In 2017, I started my career at Centra College where I completed my practical nursing certificate in December 2017 and my associate degree in nursing in December 2020. In 2023, I began working on my bachelor's degree in nursing through Western Governor’s University and plan to complete it in 2025.

After finishing my associate's degree in nursing in December 2020 during the COVID-19 Pandemic, I was excited to be offered a position on VAU which was the COVID-19 ICU. It was an honor to help those critically ill patients and the staff that had been battling the pandemic for over a year. It was also hard, being a new RN, in such a stressful role where I witnessed so much sadness and despair.

After six months on that unit, I experienced burnout that led me to move to the Cardio Thoracic Intensive Care Unit (CTICU). This is where I truly fell in love with my Caregiver role. During my time on CTICU, I took in a 96-year-old neighbor that my husband and I had been helping for years who was no longer able to care for herself. Because this was a 24/7 job itself, I felt I could no longer safely care for my cardiac patients due to fatigue and left the role for a more accommodating schedule in ambulatory surgery. My neighbor passed away last November, and next month I will return to the Cardiac Family, and I am so excited to be going back “home!”

I love working in healthcare, and I am a firm believer in helping those that cannot help themselves. I give a piece of my heart to every patient I care for, every family I listen to and encourage, and every student I precept. Working for Centra has been a blessing to me, and I have learned from every individual I have worked with.

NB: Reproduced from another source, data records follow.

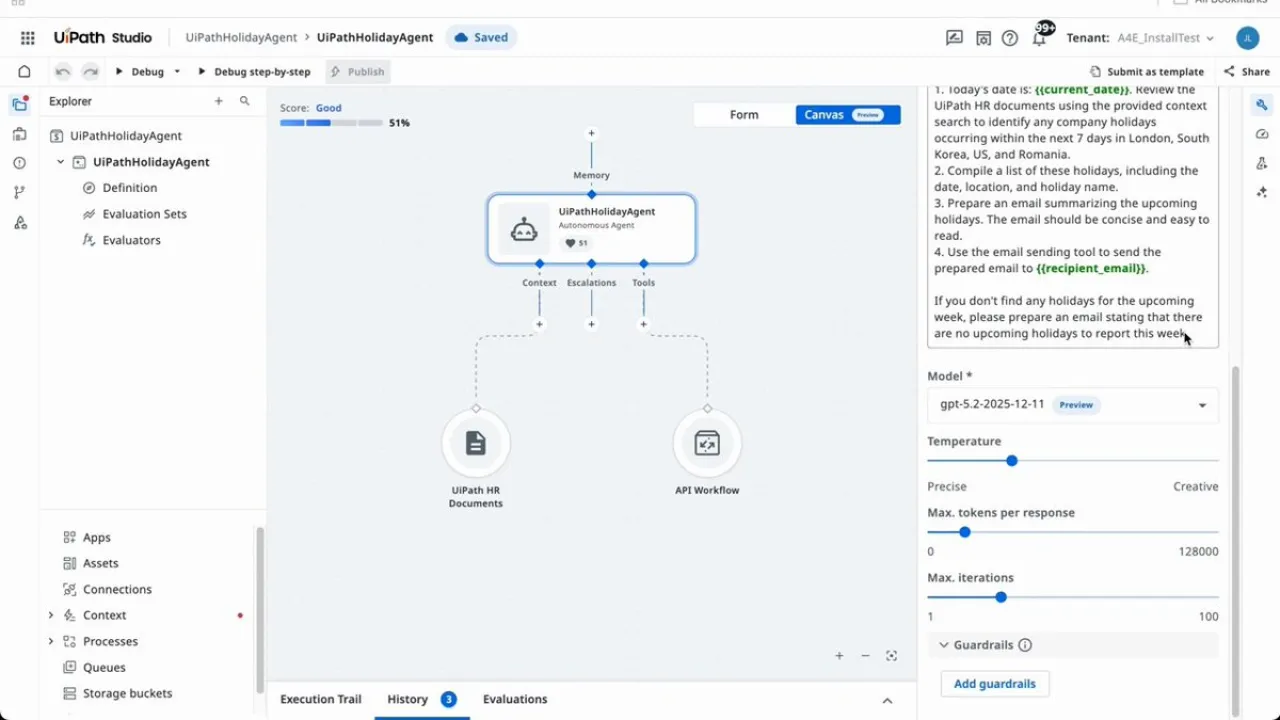Collapse the UiPathHolidayAgent tree node
The image size is (1280, 720).
pyautogui.click(x=60, y=161)
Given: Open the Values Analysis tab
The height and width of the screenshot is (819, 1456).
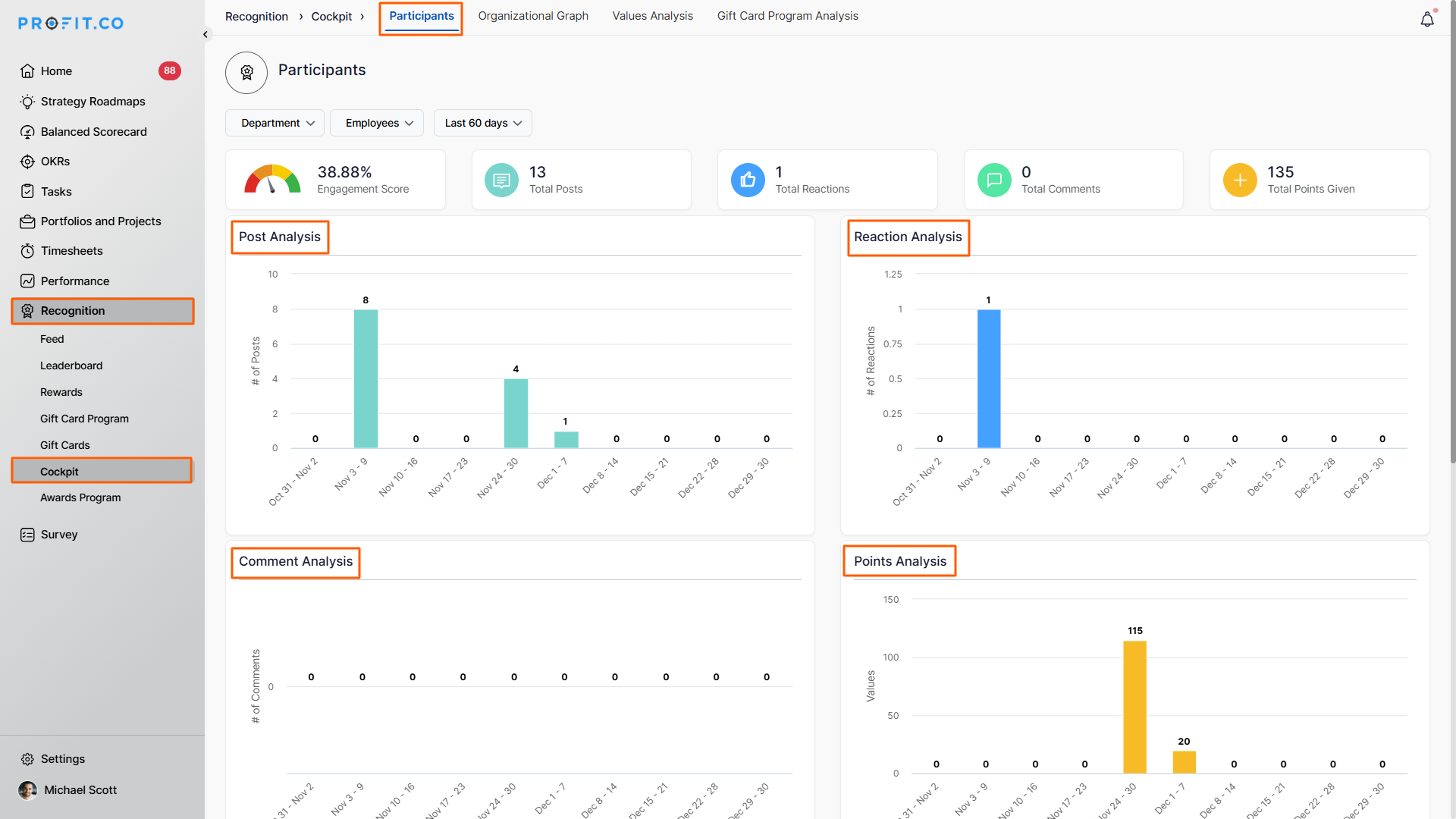Looking at the screenshot, I should coord(652,16).
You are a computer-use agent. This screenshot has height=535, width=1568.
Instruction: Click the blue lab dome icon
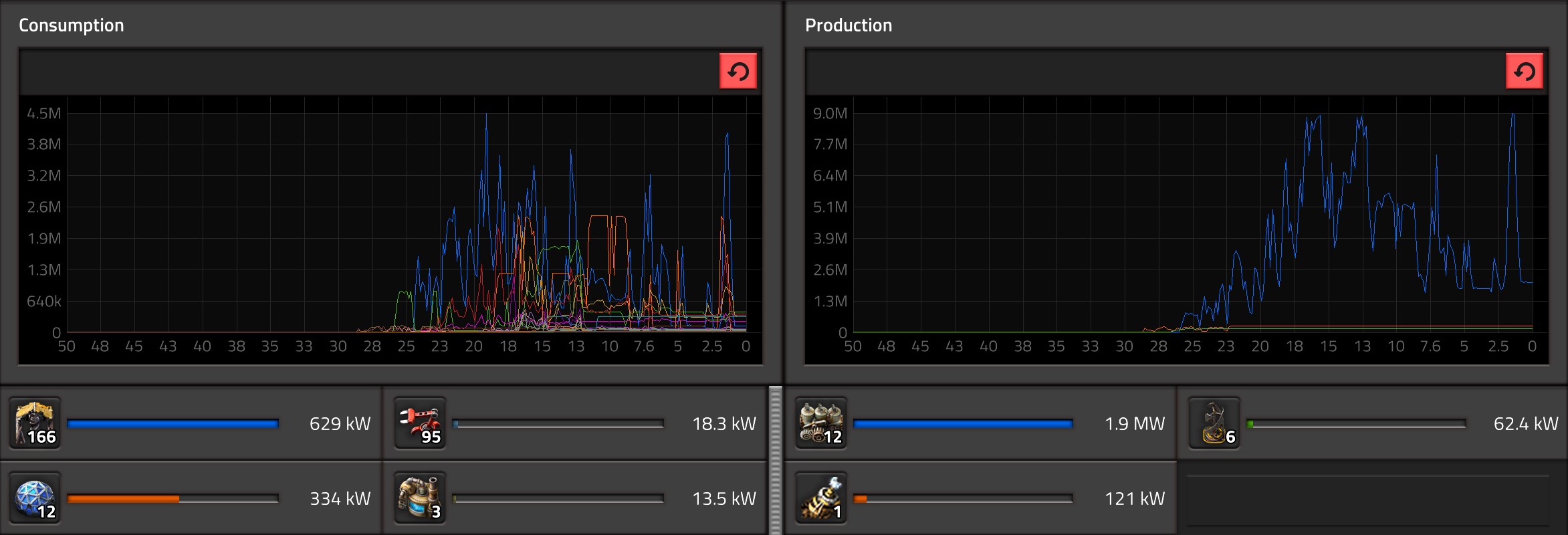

I am thankful for how Centra offers the flexibility to move within the organization as you learn and grow. I have moved into different roles to accommodate family changes that mandated a different work schedule for me, and I have been able to develop and adapt my skills through each of those roles.

Ultimately, I have been so rewarded as a nurse. I feel blessed each day I walk through the doors of the hospital that I get to touch so many lives. When my patients and their families trust me enough to share all their personal fears and feelings, I know that my purpose has been achieved.